Instructions to follow: Print exactly the lines from the one containing "Configurer les cookies (1426, 1230)" through the last line of the entries below; the pictures stay out of the copy.
════════════════════
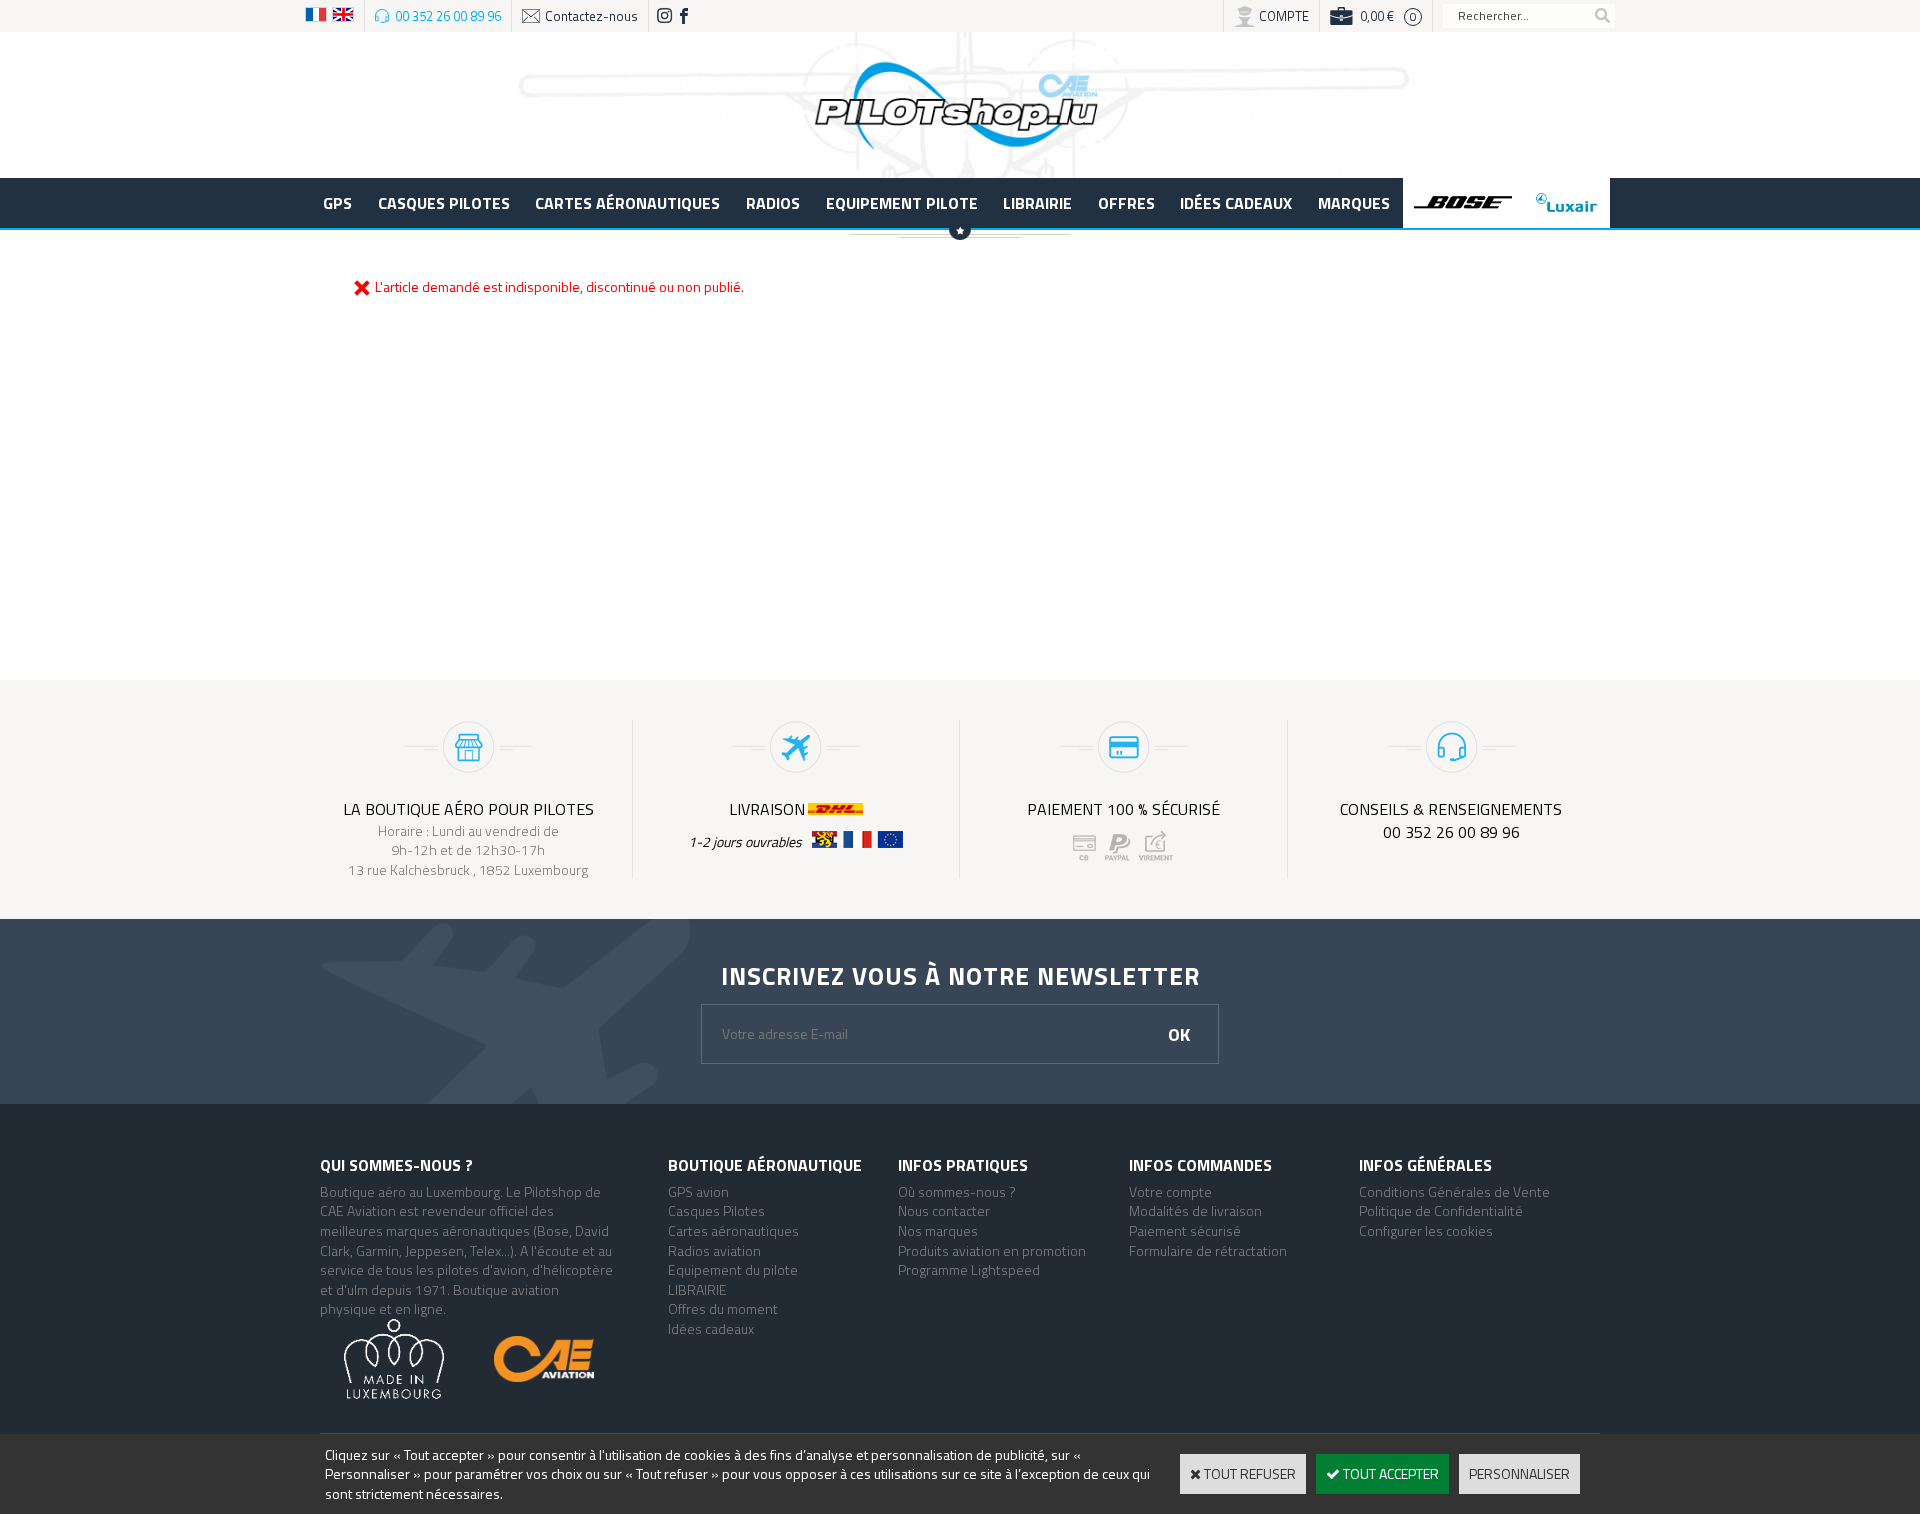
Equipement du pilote (733, 1269)
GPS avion (698, 1191)
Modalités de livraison (1195, 1210)
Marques (1354, 203)
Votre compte (1170, 1191)
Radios (773, 203)
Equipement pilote (902, 203)
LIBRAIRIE (1037, 203)
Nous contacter (944, 1210)
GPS (337, 203)
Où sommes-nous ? (957, 1191)
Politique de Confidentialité (1441, 1210)
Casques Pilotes (444, 203)
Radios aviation (714, 1250)
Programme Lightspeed (969, 1269)
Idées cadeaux (1236, 203)
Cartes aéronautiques (627, 203)
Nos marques (938, 1230)
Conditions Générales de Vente (1454, 1191)
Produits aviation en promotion (992, 1250)
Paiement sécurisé (1185, 1230)
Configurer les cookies (1426, 1230)
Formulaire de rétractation (1208, 1250)
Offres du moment (723, 1308)
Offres (1126, 203)
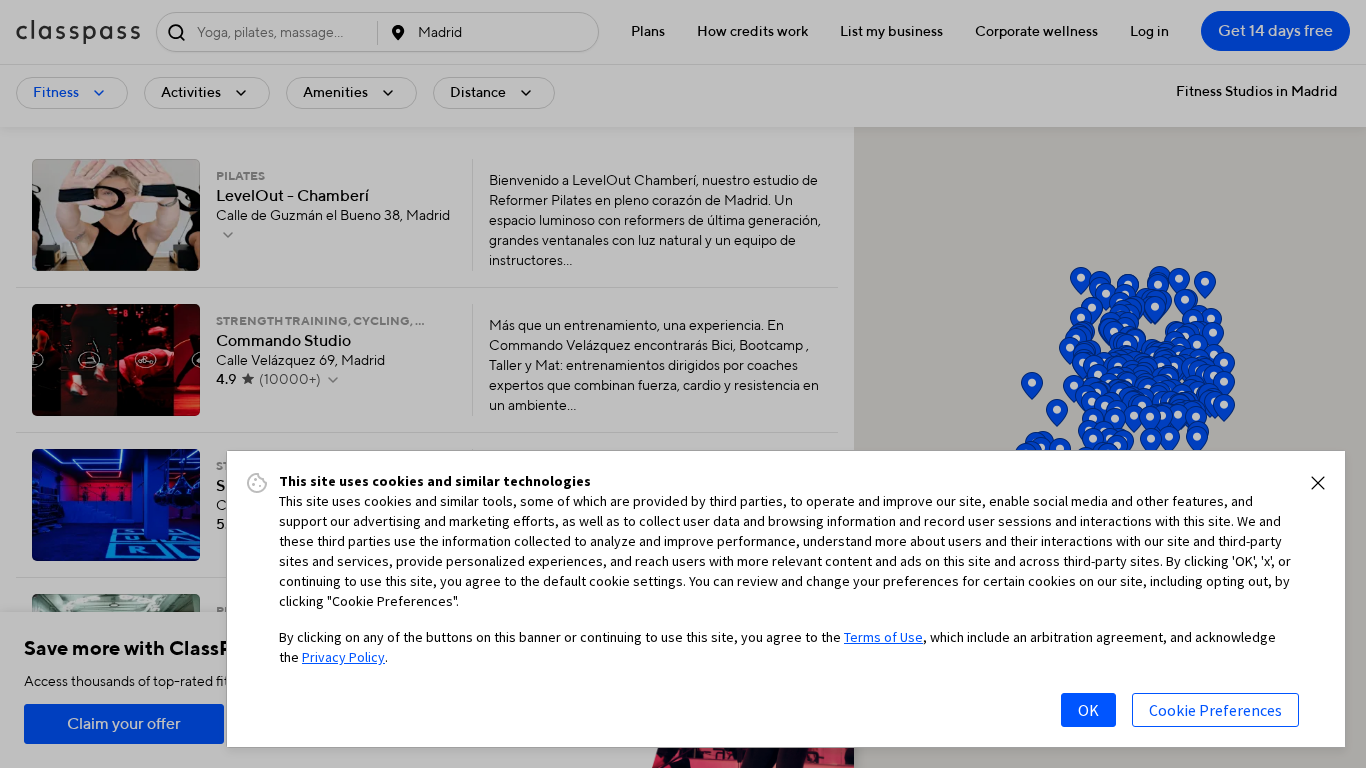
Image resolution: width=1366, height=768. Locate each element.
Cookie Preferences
════════════════════
Task answer:
Configurer les cookies (1426, 1230)
Formulaire de rétractation (1208, 1250)
Offres du moment (723, 1308)
Offres (1126, 203)
Image resolution: width=1366, height=768. Locate each element.
Cookie Preferences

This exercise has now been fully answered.